**** DATA IN THIS EXERCISE ****
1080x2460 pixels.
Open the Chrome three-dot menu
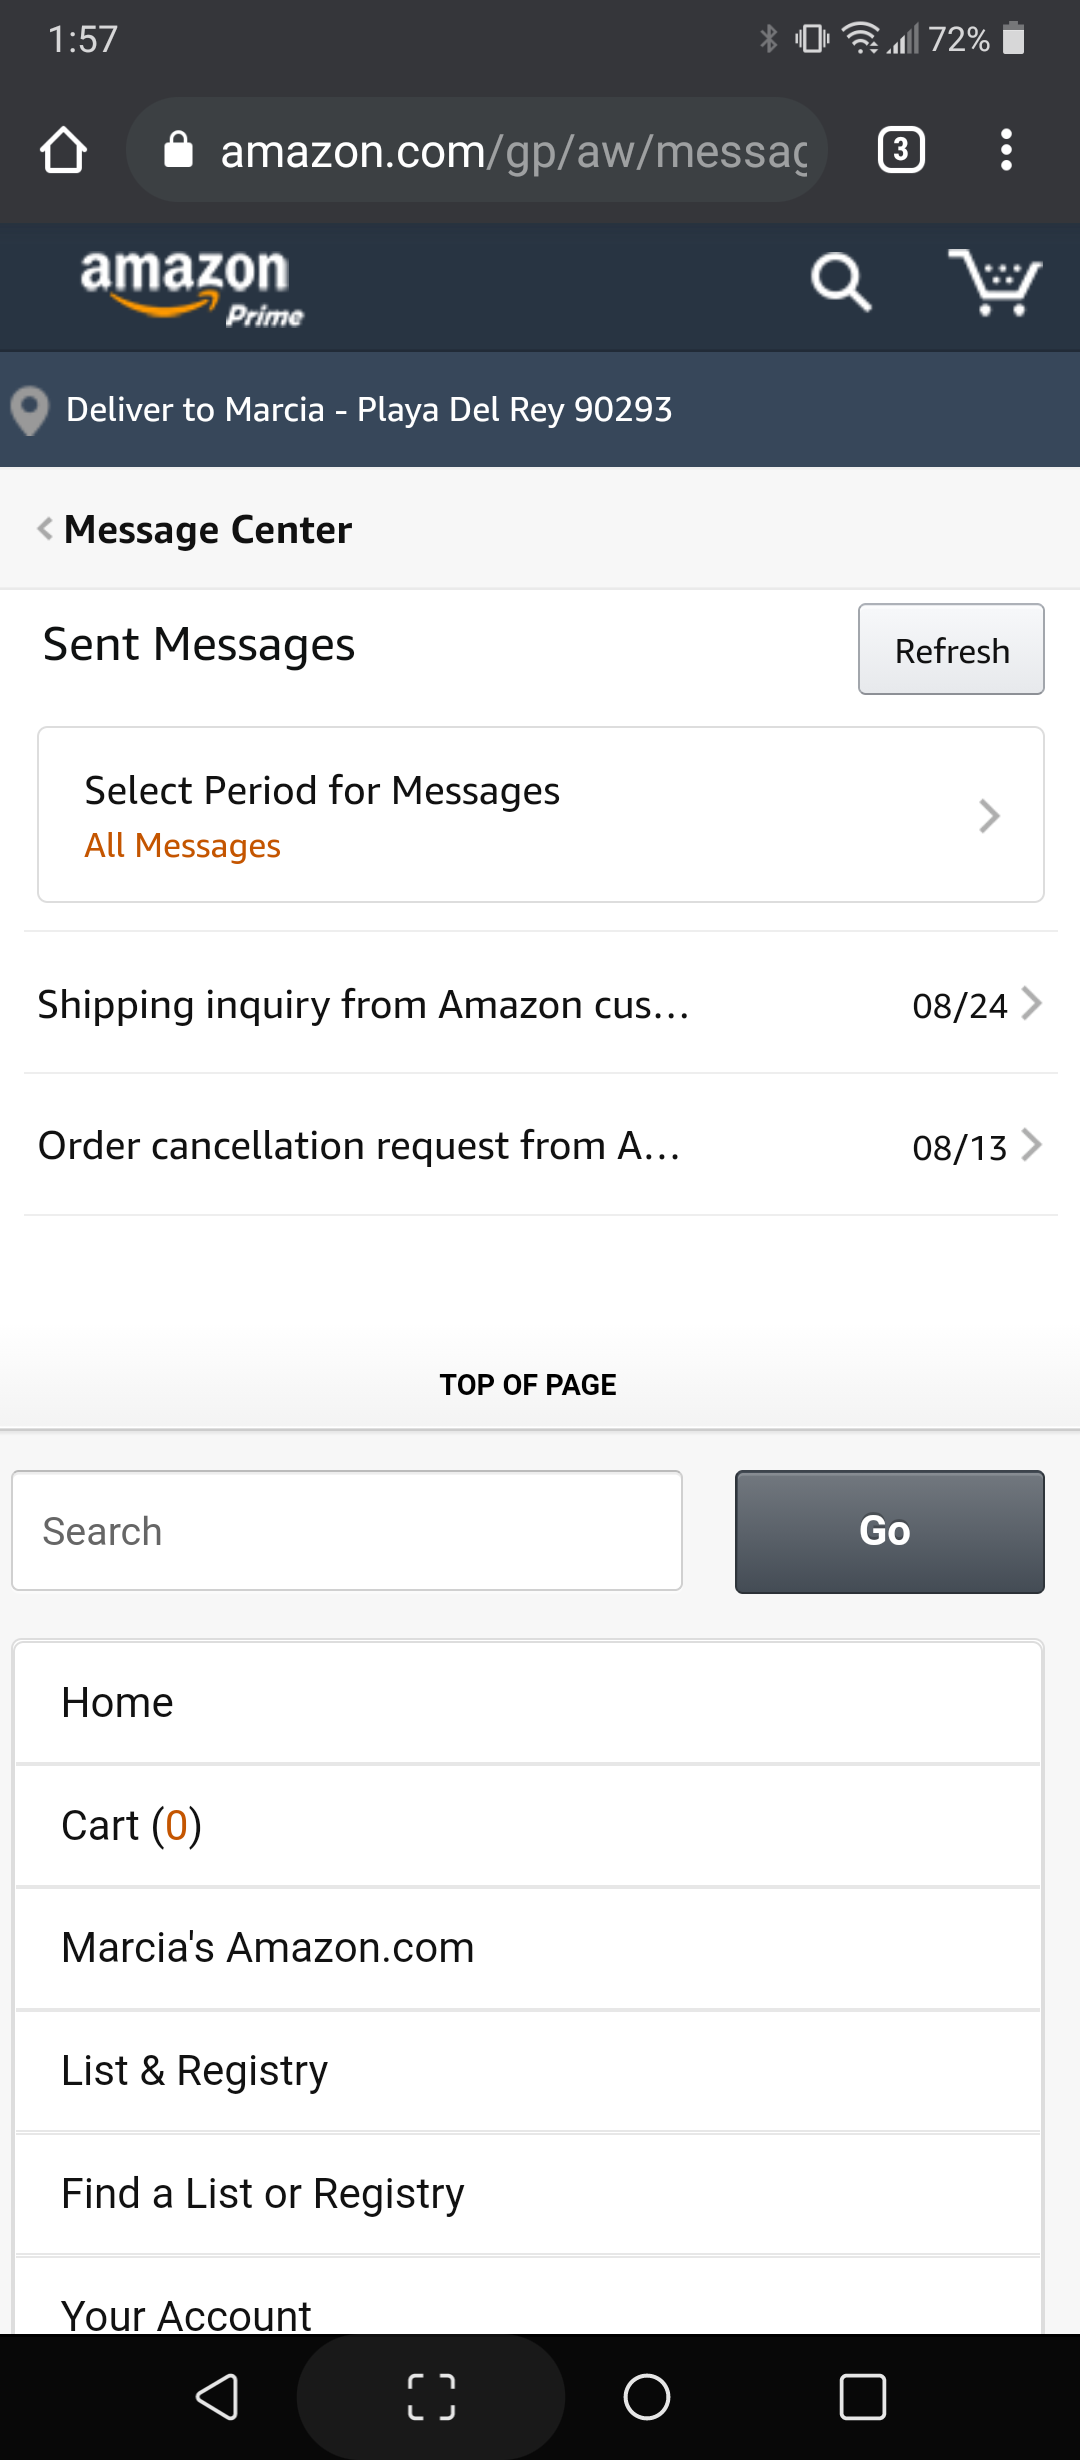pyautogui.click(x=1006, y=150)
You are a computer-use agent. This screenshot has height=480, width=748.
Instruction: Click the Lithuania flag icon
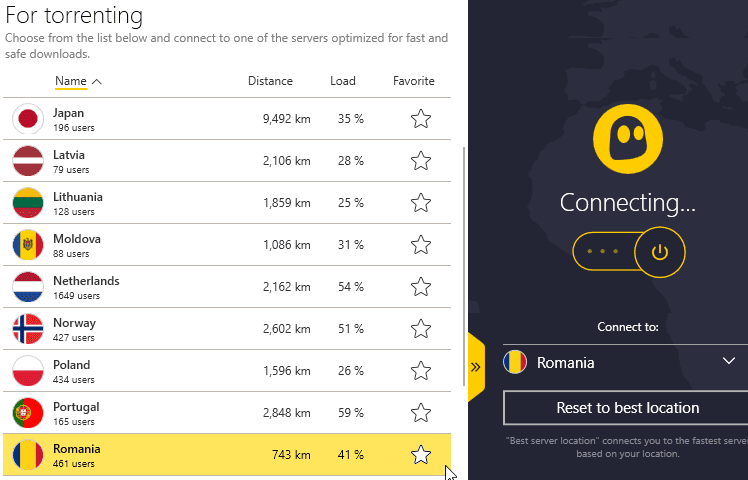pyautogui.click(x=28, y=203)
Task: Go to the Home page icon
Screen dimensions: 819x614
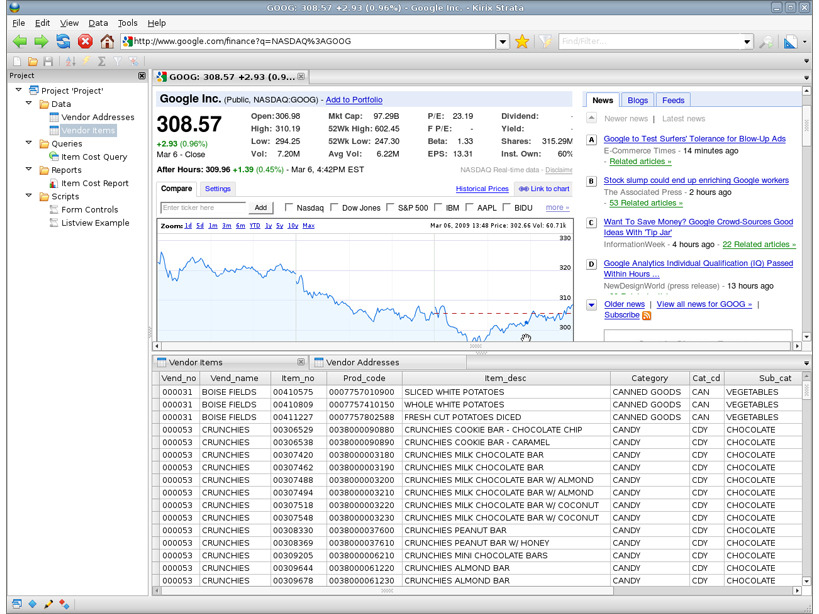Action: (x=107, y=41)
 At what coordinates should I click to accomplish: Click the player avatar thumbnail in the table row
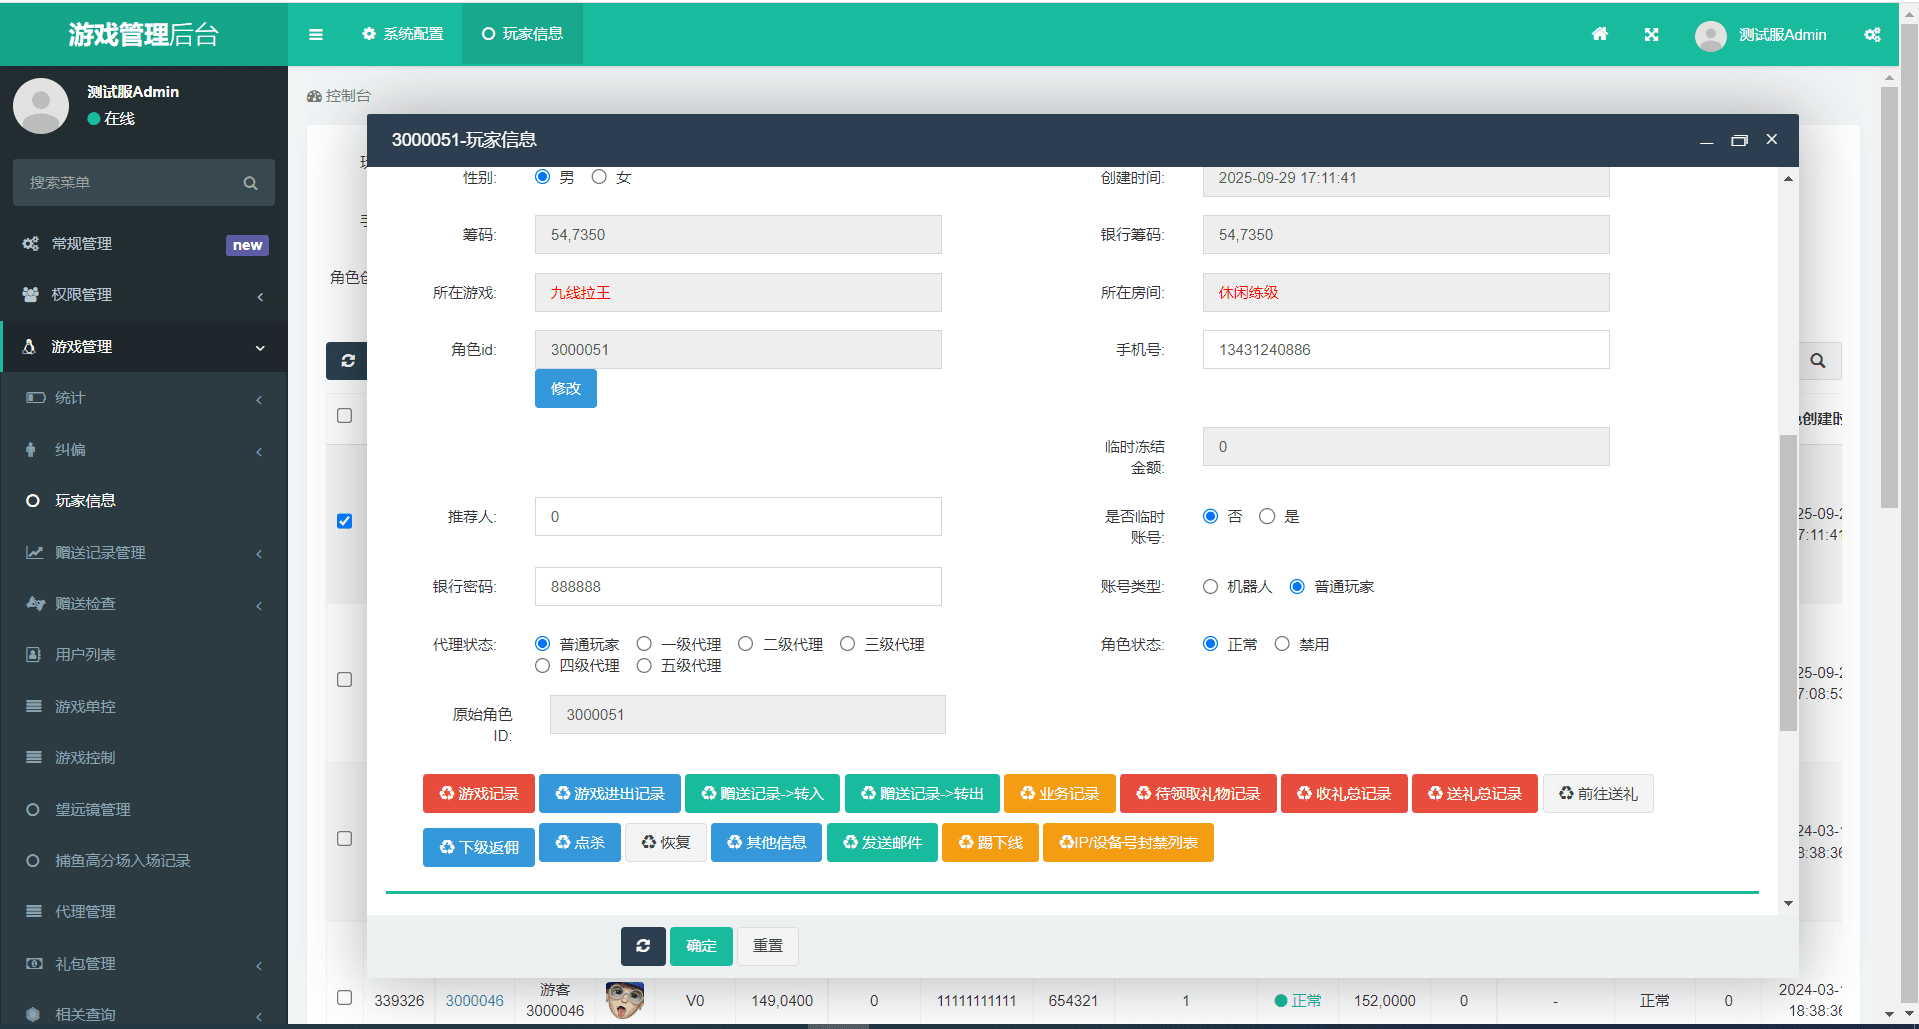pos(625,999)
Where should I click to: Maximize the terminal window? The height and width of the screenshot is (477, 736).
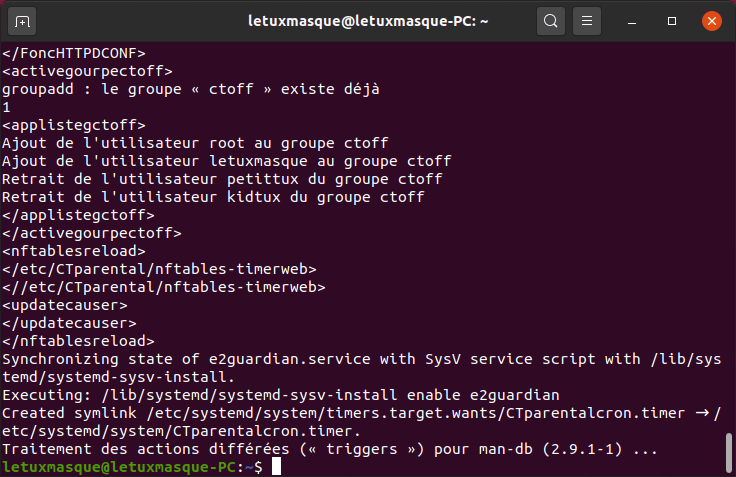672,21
****
[WHAT YOU ARE ASKED TO DO]:
Within the listing above, find the line containing "At what coordinates", then print it and every line after it exactly, leaving out pictures.

[ANSWER TO THIS PROBLEM]:
 At what coordinates should I click to accomplish: Click the player avatar thumbnail in the table row
pos(625,999)
Where should I click to: Maximize the terminal window? The height and width of the screenshot is (477, 736).
672,21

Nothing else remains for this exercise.